> _EXERCISE DIRECTIONS_:
Below are records to repeat exactly; copy them without the pictures.

[Opening MATERIAL SHOWN section]

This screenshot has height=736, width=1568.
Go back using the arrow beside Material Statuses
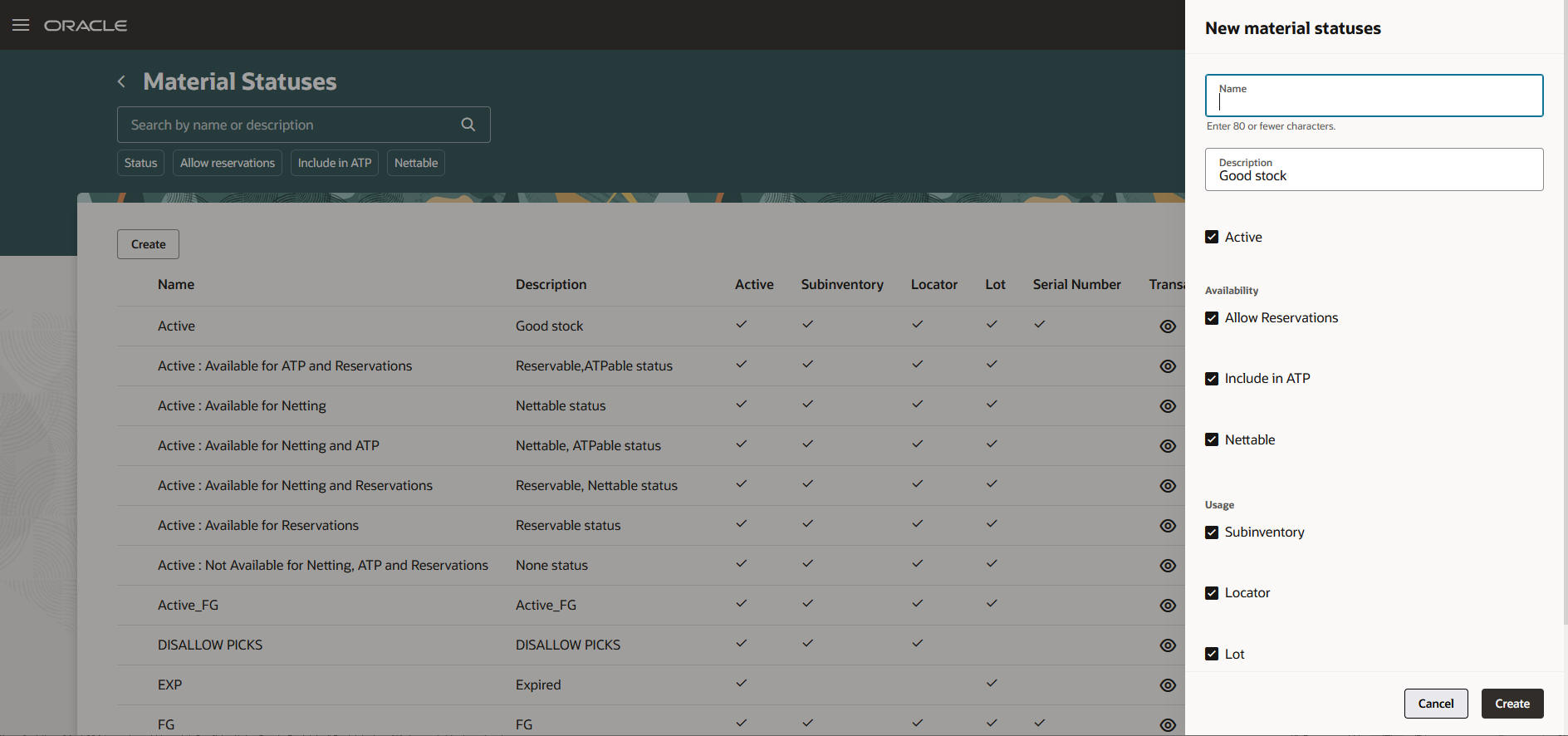click(122, 81)
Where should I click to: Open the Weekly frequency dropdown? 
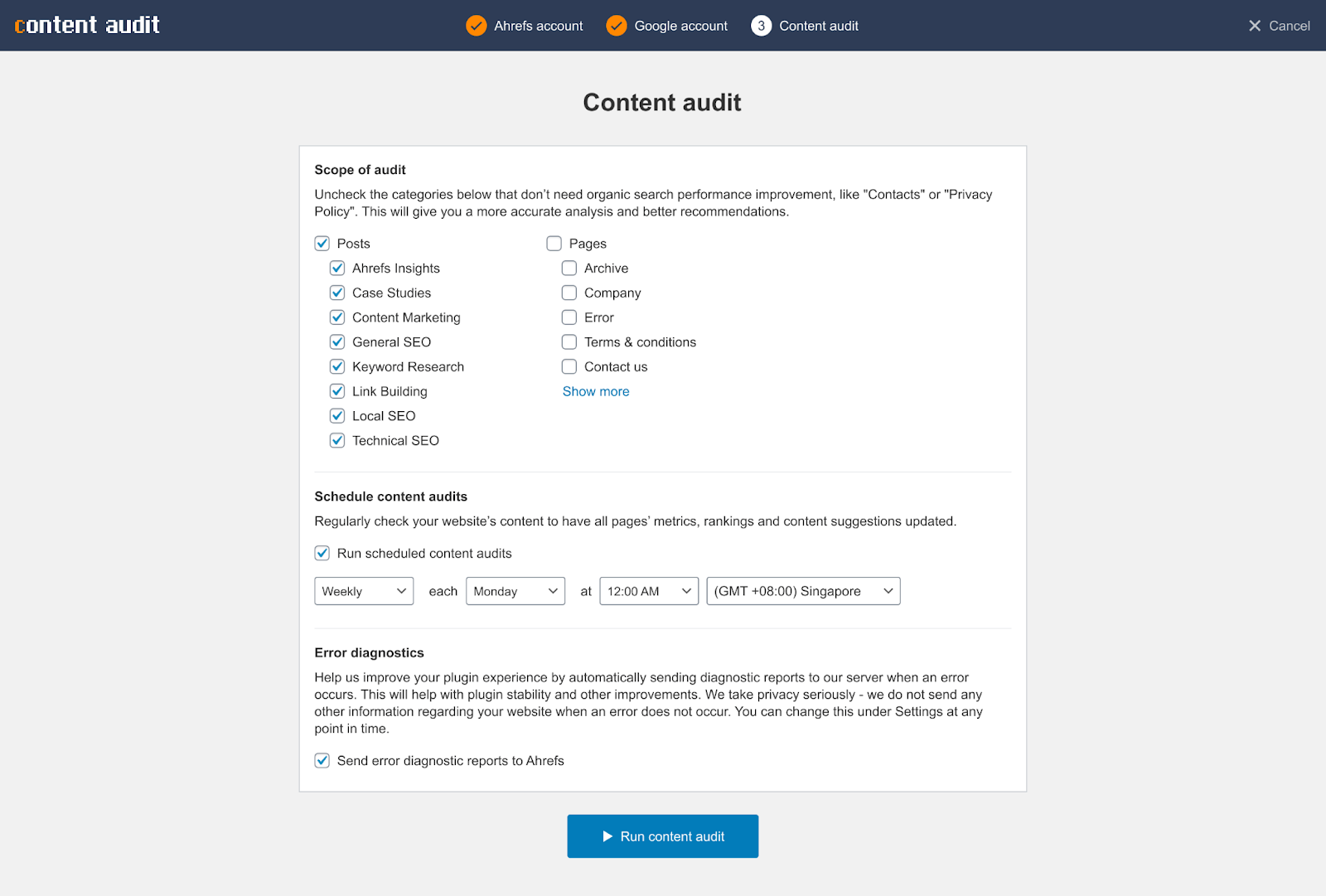point(364,591)
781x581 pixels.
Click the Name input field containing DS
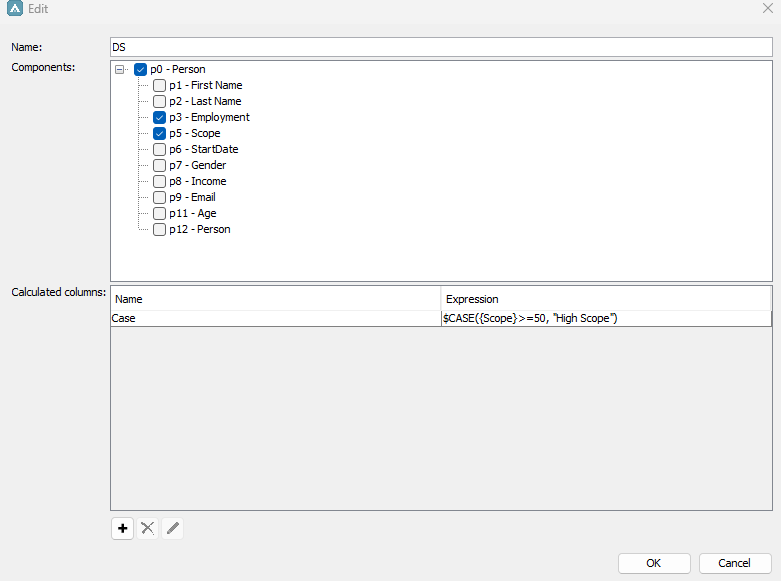point(440,47)
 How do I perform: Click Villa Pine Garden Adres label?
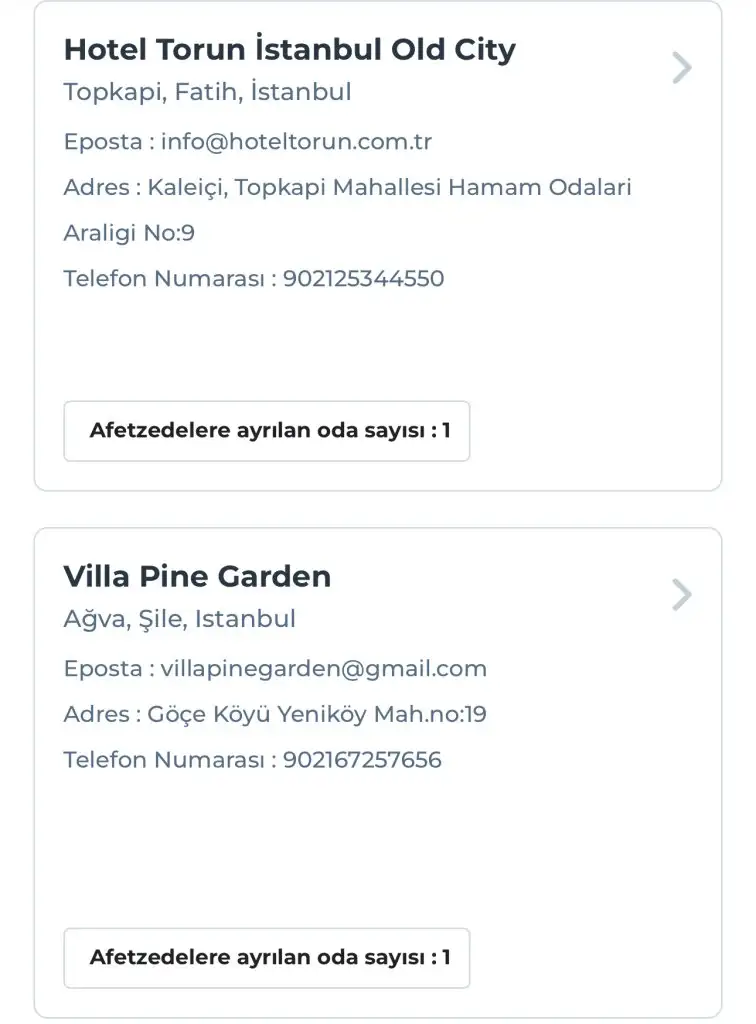pyautogui.click(x=96, y=714)
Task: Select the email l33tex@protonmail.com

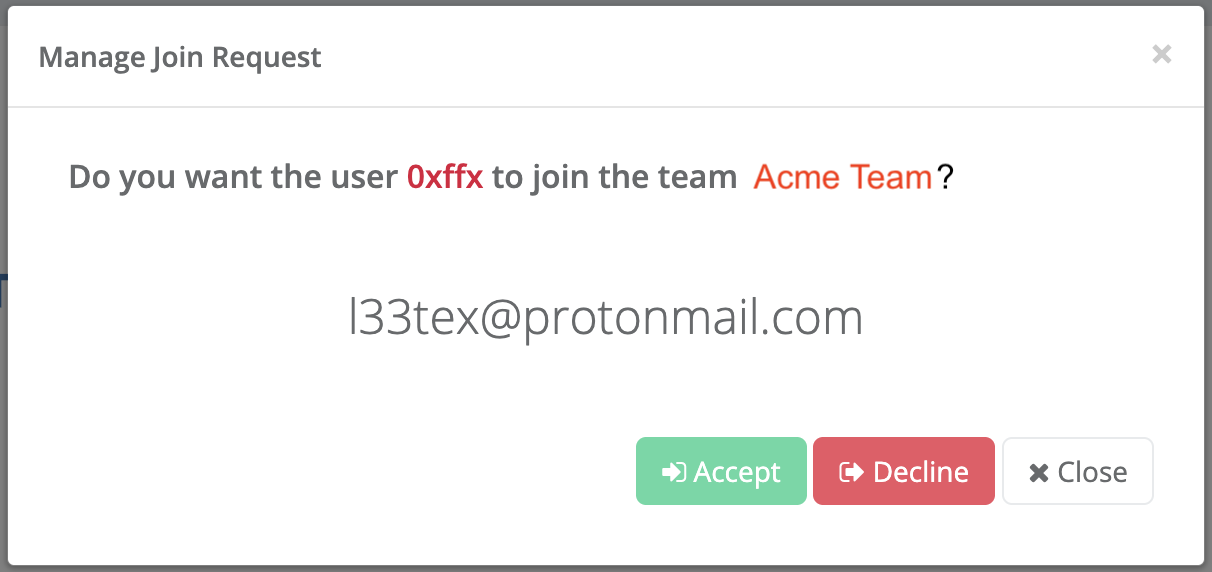Action: pos(605,317)
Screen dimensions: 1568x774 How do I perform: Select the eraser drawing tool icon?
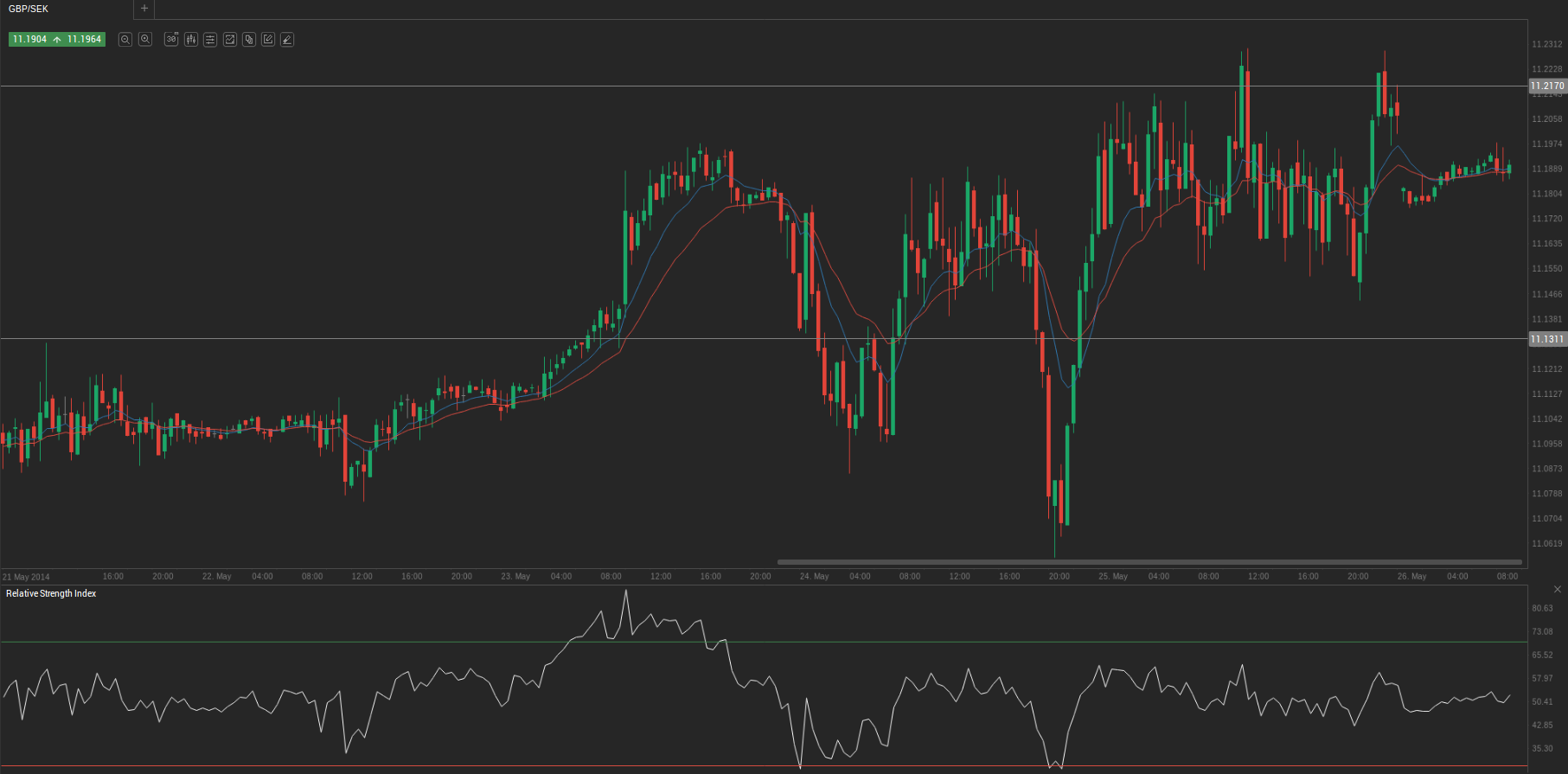pos(287,40)
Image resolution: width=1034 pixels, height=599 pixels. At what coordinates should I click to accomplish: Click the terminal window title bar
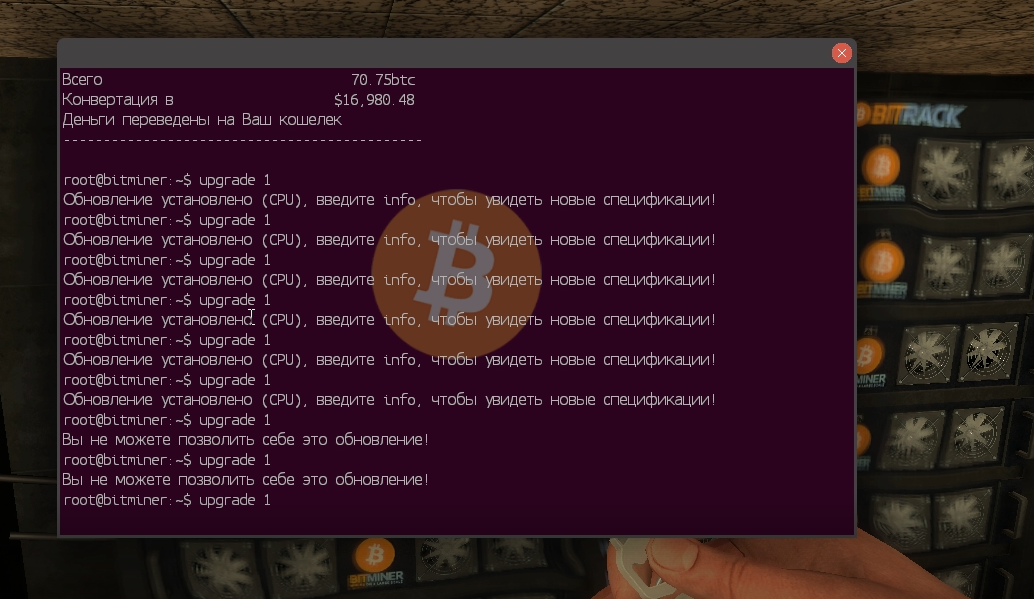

[Closing MATERIAL SHOWN section]

> _SOLUTION_:
This screenshot has height=736, width=1568.
Go back using the arrow beside Material Statuses
click(122, 81)
Where should I click to: Open the Weekly frequency dropdown? 
point(364,591)
781x581 pixels.
Click the Name input field containing DS
point(440,47)
 How do I perform: Click Villa Pine Garden Adres label?
pyautogui.click(x=96, y=714)
Task: Select the email l33tex@protonmail.com

Action: pos(605,317)
Screen dimensions: 1568x774 How do I perform: Select the eraser drawing tool icon?
pos(287,40)
Image resolution: width=1034 pixels, height=599 pixels. At what coordinates should I click to accomplish: Click the terminal window title bar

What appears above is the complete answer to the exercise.